El 3% que ofreció el Gobierno a los docentes universitarios desató un paro que puede dejar a Catamarca sin clases
Si sos estudiante o tenés un hijo en la universidad, este conflicto te toca de lleno: los docentes ya pararon y advierten que el año podría terminar sin clases si no hay respuestas.
Con un acatamiento superior al 85% en la Universidad Nacional de Catamarca (UNCA), los docentes universitarios iniciaron este miércoles un paro de 24 horas en rechazo a la propuesta salarial del Gobierno nacional y en reclamo por el cumplimiento de la Ley de Financiamiento Universitario y de una medida cautelar judicial.
Fernando Morales, secretario general del gremio docente universitario, fue contundente al referirse a la reunión paritaria del martes: "Fue prácticamente una burla, una provocación". Según denunció, el Gobierno ofreció un incremento del 3% cuando, a su entender, la normativa establece una actualización del 31,2%.
En diálogo con Radio El Esquiú 95.3, Morales explicó que los gremios esperaban conocer cómo la administración nacional iba a cumplir con la legislación y con la cautelar ratificada por la Justicia. "Ni siquiera se mencionó el cumplimiento de la ley, el cumplimiento de la cautelar", cuestionó.
El dirigente remarcó que el conflicto excede lo salarial.
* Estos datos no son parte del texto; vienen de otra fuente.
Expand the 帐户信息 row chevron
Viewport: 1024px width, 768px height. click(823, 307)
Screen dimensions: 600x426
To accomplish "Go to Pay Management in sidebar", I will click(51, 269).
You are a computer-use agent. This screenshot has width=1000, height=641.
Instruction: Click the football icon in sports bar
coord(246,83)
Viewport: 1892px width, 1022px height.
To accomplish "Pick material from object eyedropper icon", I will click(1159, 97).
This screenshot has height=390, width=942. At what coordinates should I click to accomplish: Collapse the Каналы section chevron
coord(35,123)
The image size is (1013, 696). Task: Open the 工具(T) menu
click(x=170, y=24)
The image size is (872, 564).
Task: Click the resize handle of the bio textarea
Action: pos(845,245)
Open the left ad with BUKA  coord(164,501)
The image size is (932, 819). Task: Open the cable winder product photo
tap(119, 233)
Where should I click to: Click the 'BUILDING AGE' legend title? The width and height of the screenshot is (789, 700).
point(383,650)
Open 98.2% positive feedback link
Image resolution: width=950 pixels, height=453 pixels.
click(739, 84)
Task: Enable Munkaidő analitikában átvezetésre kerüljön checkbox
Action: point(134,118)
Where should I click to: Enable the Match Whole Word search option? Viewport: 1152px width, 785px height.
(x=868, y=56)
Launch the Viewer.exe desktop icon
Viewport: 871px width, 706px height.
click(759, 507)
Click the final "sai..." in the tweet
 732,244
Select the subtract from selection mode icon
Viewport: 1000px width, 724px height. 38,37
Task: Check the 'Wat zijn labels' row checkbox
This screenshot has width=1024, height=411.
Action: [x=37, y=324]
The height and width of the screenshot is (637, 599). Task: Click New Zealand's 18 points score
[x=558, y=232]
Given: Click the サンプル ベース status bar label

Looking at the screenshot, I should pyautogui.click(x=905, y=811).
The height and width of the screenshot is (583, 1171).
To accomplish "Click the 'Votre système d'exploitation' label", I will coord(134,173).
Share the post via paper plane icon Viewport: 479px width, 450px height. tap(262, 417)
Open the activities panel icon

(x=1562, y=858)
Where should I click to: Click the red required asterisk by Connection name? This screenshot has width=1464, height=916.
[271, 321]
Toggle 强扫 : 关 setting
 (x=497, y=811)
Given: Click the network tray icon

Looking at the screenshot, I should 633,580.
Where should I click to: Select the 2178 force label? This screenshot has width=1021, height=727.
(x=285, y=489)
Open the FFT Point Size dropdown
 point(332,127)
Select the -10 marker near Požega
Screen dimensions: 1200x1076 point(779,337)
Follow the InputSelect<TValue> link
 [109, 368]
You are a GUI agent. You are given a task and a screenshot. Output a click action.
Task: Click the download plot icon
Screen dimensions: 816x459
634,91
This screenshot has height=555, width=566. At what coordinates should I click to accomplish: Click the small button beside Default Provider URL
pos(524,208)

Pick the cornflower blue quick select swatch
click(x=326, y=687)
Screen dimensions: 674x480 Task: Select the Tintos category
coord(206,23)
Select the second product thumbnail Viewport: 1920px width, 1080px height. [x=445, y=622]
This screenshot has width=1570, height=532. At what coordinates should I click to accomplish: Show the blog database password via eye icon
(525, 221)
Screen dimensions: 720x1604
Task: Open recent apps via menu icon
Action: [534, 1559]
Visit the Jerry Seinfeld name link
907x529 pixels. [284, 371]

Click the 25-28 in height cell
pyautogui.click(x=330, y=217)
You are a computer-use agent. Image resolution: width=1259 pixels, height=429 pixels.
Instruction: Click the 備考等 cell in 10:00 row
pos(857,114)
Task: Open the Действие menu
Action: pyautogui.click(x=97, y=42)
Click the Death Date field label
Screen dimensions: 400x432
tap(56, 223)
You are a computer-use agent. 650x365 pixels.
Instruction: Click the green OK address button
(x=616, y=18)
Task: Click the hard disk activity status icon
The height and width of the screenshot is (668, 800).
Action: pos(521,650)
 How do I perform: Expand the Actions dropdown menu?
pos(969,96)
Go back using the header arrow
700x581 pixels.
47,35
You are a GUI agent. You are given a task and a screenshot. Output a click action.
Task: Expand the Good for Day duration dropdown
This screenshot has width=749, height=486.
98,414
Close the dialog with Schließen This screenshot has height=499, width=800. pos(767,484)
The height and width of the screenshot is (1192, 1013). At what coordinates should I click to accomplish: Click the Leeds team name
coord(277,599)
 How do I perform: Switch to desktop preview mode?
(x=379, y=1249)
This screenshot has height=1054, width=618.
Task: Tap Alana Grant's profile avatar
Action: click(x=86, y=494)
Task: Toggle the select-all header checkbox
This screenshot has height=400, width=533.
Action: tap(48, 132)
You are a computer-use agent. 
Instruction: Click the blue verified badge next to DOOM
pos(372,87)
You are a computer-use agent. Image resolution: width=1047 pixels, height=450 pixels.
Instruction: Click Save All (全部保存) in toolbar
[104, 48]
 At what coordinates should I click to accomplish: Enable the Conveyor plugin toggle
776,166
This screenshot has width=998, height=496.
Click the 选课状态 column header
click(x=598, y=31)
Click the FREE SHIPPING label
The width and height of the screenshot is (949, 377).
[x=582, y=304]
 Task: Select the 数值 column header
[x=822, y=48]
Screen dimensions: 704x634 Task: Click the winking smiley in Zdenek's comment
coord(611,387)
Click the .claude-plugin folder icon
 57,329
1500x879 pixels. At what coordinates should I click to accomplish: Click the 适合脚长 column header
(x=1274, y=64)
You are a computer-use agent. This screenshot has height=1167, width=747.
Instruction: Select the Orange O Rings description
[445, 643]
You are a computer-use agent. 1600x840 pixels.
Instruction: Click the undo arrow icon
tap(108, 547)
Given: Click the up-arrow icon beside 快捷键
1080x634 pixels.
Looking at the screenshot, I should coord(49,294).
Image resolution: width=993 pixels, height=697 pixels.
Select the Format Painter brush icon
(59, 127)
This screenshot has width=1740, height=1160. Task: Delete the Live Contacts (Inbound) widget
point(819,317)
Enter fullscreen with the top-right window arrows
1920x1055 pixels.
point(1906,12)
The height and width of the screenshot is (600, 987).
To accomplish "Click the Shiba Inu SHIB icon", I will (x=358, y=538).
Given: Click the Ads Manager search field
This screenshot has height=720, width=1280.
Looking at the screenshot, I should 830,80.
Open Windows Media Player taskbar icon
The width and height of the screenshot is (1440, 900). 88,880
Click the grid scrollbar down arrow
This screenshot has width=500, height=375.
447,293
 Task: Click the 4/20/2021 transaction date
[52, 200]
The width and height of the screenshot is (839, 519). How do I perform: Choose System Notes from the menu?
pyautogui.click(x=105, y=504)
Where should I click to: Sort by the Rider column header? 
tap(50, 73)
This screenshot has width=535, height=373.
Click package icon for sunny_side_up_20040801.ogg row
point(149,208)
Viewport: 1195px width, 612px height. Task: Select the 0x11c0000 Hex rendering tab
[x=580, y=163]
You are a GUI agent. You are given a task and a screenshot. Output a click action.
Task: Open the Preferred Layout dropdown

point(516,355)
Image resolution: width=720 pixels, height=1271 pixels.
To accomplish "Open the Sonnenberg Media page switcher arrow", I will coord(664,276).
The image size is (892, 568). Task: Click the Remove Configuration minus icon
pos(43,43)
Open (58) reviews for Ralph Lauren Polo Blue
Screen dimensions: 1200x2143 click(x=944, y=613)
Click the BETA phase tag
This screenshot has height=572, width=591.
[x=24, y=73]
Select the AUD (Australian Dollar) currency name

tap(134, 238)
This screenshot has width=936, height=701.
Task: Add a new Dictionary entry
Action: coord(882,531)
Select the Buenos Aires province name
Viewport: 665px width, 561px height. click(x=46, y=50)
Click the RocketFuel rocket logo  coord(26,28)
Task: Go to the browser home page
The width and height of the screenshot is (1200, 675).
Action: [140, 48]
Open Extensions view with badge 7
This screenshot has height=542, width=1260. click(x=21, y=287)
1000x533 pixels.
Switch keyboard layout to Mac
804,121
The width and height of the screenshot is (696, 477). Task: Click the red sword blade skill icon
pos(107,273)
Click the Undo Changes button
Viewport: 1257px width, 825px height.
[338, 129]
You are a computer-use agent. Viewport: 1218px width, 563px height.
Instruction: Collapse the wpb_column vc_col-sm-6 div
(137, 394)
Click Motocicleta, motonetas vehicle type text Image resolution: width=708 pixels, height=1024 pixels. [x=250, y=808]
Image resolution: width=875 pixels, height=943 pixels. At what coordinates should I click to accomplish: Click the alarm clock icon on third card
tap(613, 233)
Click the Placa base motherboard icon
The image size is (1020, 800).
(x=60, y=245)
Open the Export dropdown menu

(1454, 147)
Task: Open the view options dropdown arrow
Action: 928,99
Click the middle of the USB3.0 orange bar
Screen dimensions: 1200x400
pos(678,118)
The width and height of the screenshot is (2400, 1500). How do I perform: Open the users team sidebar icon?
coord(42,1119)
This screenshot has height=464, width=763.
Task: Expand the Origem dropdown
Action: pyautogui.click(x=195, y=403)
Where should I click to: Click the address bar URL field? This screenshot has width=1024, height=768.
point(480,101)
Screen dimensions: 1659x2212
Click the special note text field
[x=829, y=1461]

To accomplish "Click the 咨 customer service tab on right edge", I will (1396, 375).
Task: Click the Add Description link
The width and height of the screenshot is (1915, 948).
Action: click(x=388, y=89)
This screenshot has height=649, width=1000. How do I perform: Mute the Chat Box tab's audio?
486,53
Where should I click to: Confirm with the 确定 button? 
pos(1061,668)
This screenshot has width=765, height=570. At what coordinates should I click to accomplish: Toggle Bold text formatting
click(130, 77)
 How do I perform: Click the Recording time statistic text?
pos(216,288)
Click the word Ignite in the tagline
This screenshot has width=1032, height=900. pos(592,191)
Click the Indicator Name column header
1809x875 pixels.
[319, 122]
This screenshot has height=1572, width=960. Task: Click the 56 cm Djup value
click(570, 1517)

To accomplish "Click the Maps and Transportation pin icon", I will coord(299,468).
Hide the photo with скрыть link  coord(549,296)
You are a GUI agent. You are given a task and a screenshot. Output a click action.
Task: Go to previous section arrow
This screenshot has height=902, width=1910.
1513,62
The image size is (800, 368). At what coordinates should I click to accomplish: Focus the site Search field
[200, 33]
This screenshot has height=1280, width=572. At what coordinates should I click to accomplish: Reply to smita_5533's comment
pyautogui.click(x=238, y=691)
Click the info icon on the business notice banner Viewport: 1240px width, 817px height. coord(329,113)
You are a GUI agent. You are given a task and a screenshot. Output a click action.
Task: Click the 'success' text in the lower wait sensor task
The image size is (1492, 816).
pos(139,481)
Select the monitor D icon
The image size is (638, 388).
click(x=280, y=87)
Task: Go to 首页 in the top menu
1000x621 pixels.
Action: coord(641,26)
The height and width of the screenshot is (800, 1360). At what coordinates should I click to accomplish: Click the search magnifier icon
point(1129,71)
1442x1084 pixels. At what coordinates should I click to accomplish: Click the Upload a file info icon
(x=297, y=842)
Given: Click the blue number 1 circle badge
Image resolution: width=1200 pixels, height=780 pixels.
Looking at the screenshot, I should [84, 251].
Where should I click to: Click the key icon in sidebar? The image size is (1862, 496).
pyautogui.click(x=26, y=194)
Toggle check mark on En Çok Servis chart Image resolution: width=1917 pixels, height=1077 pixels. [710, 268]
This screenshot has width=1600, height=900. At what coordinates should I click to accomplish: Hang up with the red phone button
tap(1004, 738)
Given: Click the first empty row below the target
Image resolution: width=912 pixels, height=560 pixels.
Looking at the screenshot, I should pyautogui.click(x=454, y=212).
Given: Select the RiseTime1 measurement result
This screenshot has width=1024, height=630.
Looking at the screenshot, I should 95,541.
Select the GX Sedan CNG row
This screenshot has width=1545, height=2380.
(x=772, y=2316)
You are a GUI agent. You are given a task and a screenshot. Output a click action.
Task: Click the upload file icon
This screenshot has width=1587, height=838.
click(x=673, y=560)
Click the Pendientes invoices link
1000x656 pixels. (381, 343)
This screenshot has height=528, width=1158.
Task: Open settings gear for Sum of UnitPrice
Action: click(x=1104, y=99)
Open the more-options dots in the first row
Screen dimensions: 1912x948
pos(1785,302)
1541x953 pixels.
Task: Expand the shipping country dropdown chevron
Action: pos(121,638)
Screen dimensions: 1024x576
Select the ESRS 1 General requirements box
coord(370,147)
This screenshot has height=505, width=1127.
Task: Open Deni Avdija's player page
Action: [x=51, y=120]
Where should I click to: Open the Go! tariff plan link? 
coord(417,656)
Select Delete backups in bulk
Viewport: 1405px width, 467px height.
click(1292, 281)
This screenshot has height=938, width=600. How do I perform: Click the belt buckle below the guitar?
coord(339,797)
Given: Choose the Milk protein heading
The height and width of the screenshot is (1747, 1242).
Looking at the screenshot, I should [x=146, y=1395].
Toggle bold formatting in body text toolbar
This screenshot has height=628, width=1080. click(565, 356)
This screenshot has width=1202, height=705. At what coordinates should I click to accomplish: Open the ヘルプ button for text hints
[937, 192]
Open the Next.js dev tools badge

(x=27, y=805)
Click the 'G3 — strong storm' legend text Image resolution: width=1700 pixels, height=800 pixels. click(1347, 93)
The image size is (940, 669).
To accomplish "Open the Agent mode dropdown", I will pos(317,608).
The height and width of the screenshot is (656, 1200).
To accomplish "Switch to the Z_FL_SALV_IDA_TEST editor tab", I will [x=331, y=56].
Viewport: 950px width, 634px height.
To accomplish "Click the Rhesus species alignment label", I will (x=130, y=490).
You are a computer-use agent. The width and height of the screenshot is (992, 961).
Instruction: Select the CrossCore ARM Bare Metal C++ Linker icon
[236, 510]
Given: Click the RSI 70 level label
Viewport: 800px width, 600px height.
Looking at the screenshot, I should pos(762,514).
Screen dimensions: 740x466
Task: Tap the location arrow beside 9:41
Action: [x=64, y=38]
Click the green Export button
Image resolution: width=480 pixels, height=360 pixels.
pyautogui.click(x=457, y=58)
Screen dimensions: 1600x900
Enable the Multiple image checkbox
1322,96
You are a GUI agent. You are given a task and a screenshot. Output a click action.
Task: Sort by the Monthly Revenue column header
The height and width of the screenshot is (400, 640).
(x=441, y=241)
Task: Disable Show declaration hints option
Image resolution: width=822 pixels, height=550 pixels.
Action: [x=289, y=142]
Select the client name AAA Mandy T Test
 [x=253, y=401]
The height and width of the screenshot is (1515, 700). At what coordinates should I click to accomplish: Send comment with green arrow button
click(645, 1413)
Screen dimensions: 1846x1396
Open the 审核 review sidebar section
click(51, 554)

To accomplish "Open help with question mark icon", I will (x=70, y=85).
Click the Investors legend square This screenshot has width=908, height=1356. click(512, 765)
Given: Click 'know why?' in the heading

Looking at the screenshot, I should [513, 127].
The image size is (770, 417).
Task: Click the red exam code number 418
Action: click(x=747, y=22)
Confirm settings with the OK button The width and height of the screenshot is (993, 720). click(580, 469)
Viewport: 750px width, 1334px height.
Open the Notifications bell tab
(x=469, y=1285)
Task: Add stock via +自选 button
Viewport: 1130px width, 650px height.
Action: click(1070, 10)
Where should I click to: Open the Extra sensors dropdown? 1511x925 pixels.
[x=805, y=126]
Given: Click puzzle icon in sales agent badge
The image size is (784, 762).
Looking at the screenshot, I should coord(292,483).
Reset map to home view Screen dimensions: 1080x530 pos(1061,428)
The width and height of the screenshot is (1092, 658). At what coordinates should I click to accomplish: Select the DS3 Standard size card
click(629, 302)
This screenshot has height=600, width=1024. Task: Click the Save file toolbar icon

Dijo que tampoco se habrían enviado los recursos necesarios para el funcionamiento de las universidades, las escuelas de medicina y las becas estudiantiles. "Esto era una burla, que era insuficiente", sostuvo sobre la oferta oficial.
La medida de fuerza alcanza a las siete facultades, las escuelas preuniversitarias y la Escuela de Arqueología. Pese a que se convocó con pocas horas de anticipación, Morales destacó que "el paro hoy en la Universidad Nacional de Catamarca es fuerte y contundente".
Qué puede pasar con las clases
El secretario general anticipó que el conflicto podría profundizarse. "Ya no hay tiempo para esperar", advirtió, y recordó que los trabajadores universitarios están "más del 70% por debajo de la línea de la pobreza".
En ese marco, reclamó avanzar por la vía penal y política, y no descartó una quinta marcha federal. También puso el foco en los estudiantes: "Con 35 mil pesos que se cobra por las becas estudiantiles nadie puede vivir", alertó.
La advertencia final fue clara: si el Gobierno nacional no da respuestas, el conflicto podría extenderse y afectar el normal dictado de clases hasta fin de año.